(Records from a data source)
+++

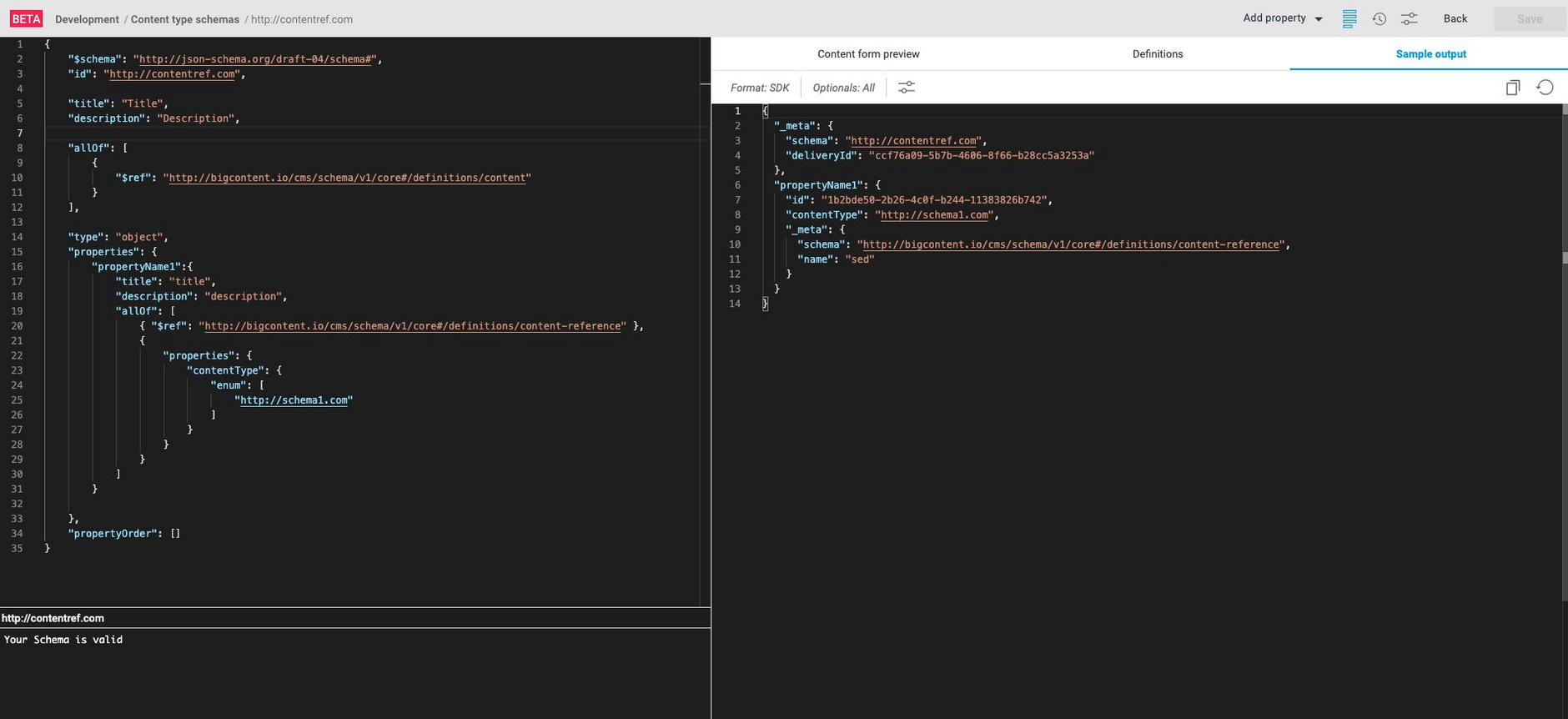Switch to the Definitions tab
This screenshot has height=719, width=1568.
1157,54
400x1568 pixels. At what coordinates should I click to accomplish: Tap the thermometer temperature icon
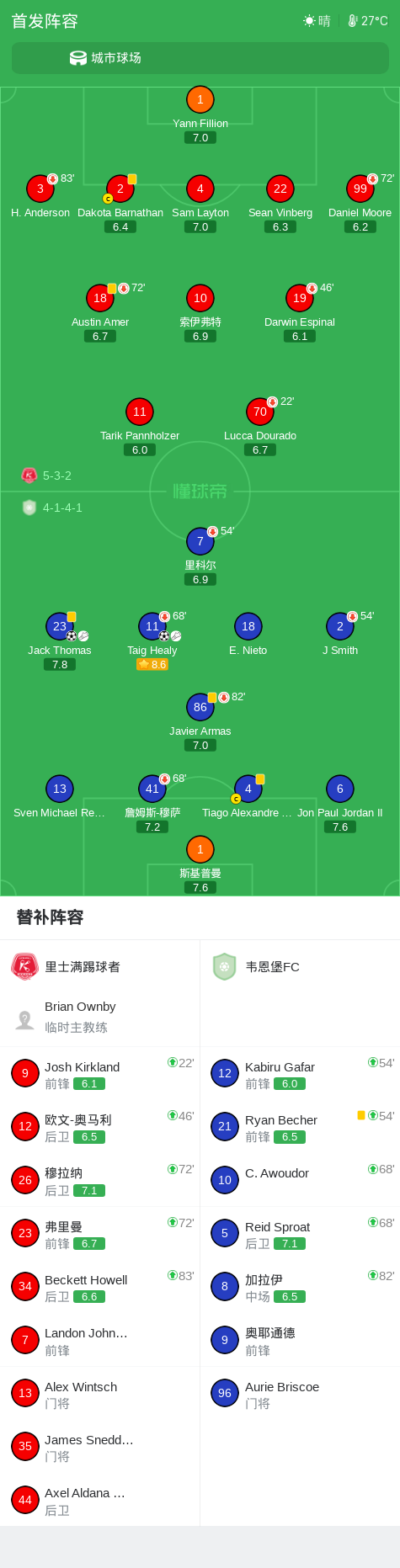[353, 20]
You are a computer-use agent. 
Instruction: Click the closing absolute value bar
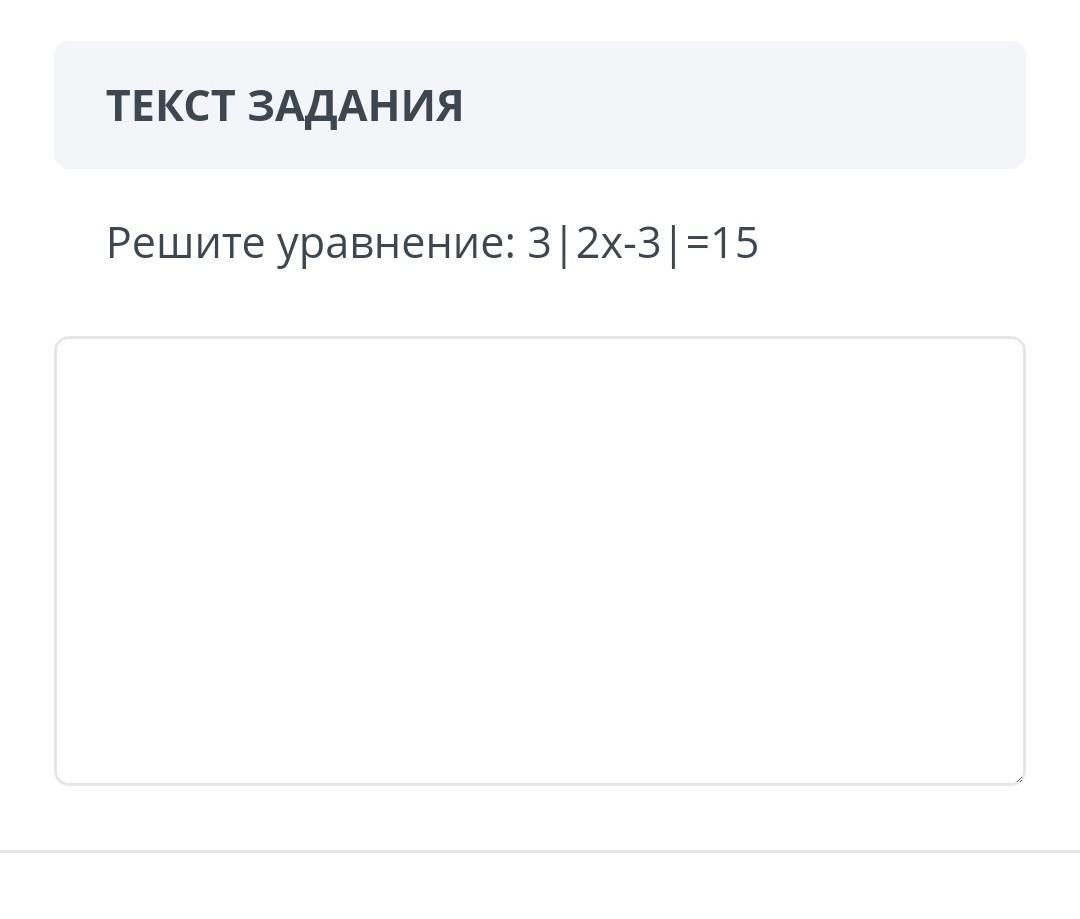[674, 243]
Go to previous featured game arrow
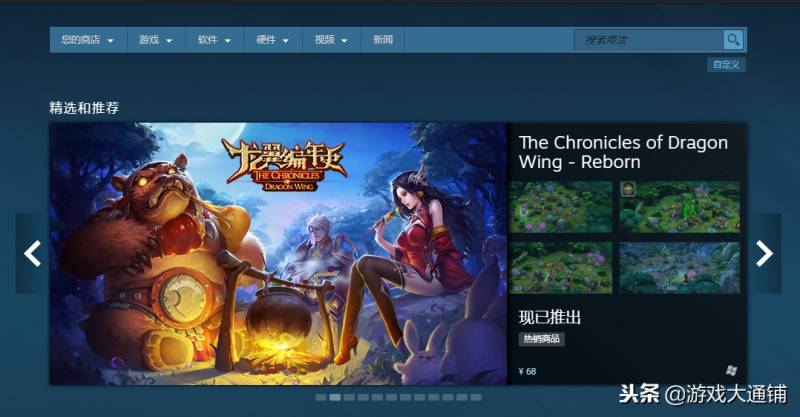 point(32,253)
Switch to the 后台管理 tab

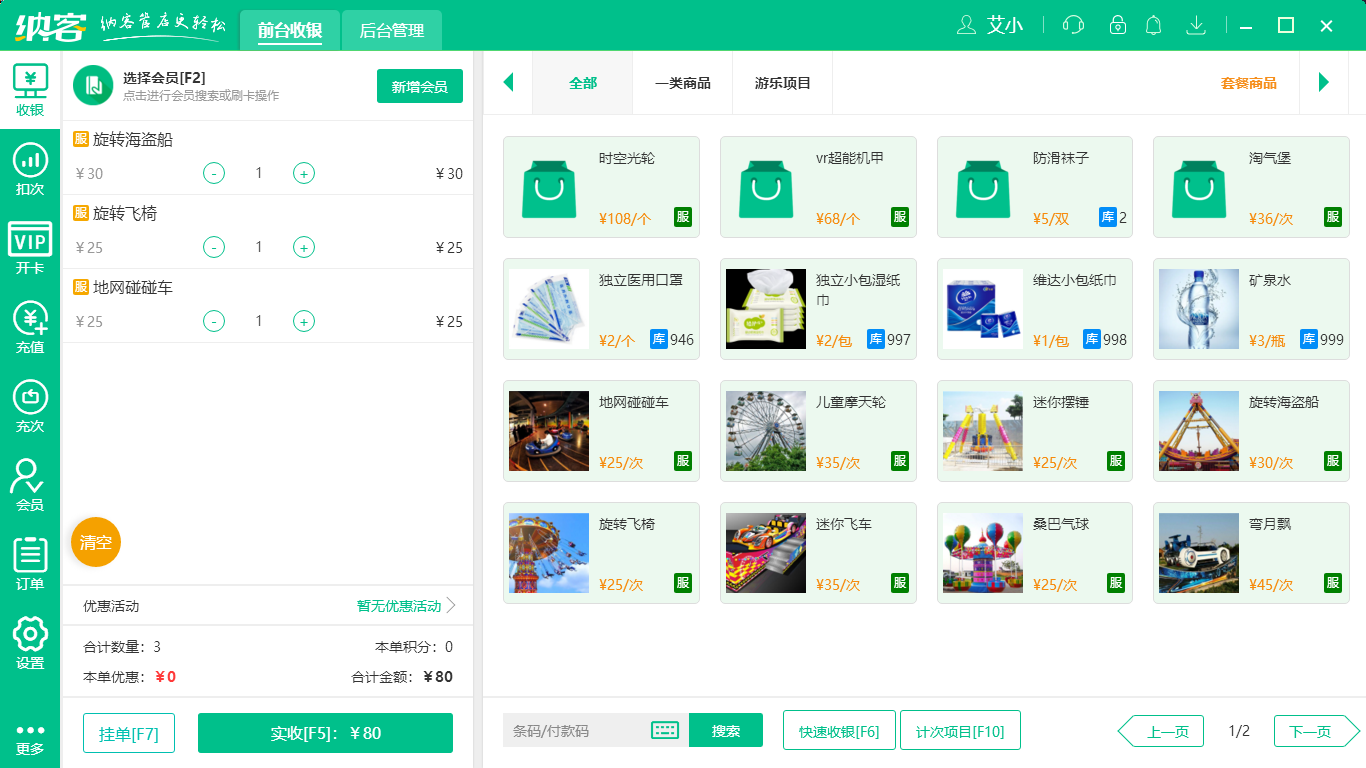pyautogui.click(x=391, y=30)
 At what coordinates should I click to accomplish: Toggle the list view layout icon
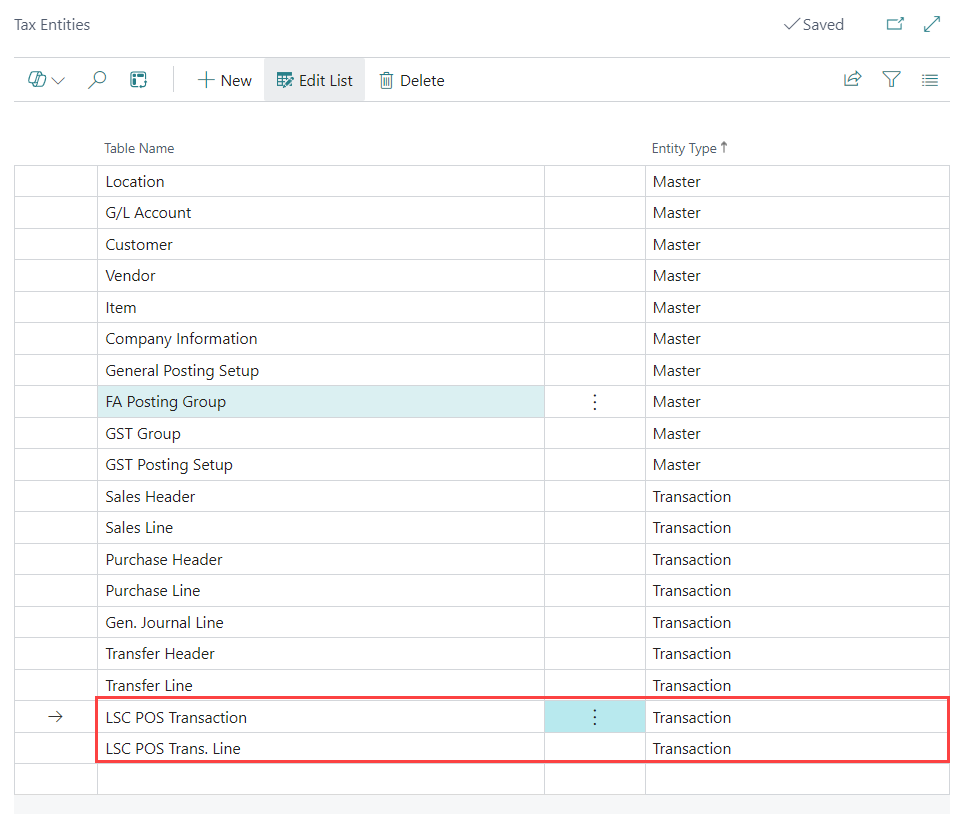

+++

Which lines run from the one containing "You are a computer-use agent." to the end of the data above? Set down those lines exactly, and only those, without any pictures.

Exercise solution:
You are a computer-use agent. 
Instruction: Click the closing absolute value bar
[674, 243]
Go to previous featured game arrow
 point(32,253)
Switch to the 后台管理 tab

pyautogui.click(x=391, y=30)
 At what coordinates should I click to accomplish: Toggle the list view layout icon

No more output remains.